Local public health organisations require information about local variations in healthy life expectancy (HLE) and associated risks to inform decisions about how and where to intervene to improve HLE, a key indicator of population health. We aimed to estimate both HLE and levels of risk in small areas and quantify associations between them.
Cross-sectional population-based study.
Norfolk and Waveney Integrated Care System.
128 Middle Layer Super Output Areas and eight Lower Tier Local Authority Areas.
HLE (estimated using self-reported health status from the 2021 UK Census) in each Middle layer Super Output Area and levels of 10 risk factors (selected based on existing evidence of association with lower life expectancy or self-reported health and availability of local risk information): index of multiple deprivation; weekly net income; urban area; diet not meeting five portions of fruit and vegetables on a usual day; physical inactivity; older person living alone; falls admissions rate; alcohol mortality rate; road casualties and air pollution.
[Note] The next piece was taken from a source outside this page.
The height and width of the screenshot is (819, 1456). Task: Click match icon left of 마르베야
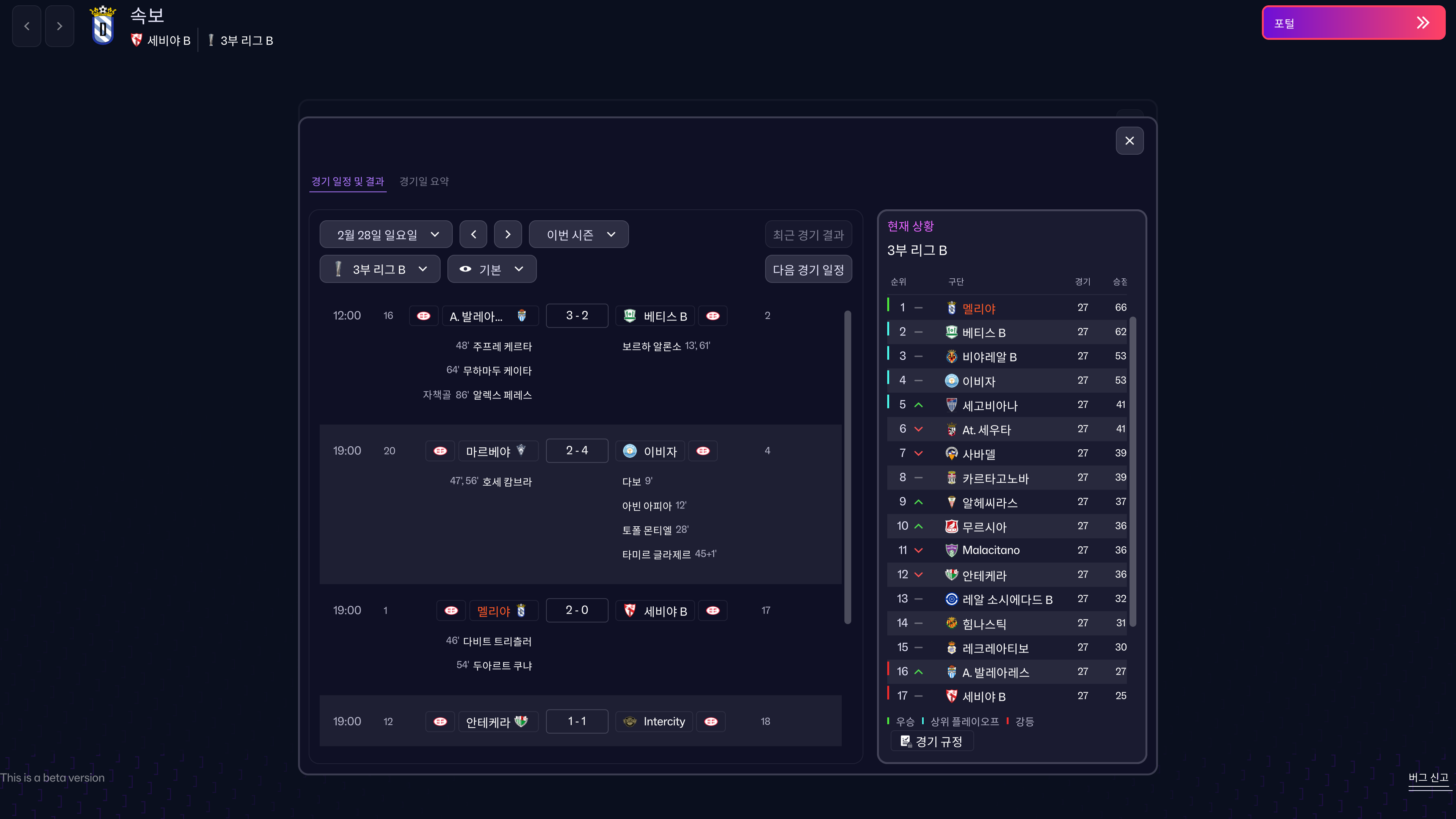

HLE in 2021 was 66.5 years for men (range 52–73) and 67.5 years for women (range 56–74). The difference between areas was 21 years for men and 18 years for women. Higher income was strongly associated with all healthy life expectancies: £100 higher weekly income was associated with 4.4 (95% confidence limits 3.5 to 5.2) and 4.6 (3.8 to 5.4) years greater HLE at birth in males and females respectively and with 1.7 (1.3 to 2.2) and 2.0 (1.5 to 2.5) greater HLE at age 65. Higher percentage of older adults living alone was associated with lower HLE at birth in males and females. Physical inactivity was associated with lower HLE at 65 in males and at birth in females.
This approach uses standard methods and publicly available data to estimate both HLE and risk exposures in small areas to find areas with low life expectancy and high risks, where local organisations may prioritise the implementation of cost-effective interventions. It could be replicated in other areas to target interventions and inequalities. More accurate data on risk exposures in small areas would allow a broader range of risk factors, including smoking, to be considered.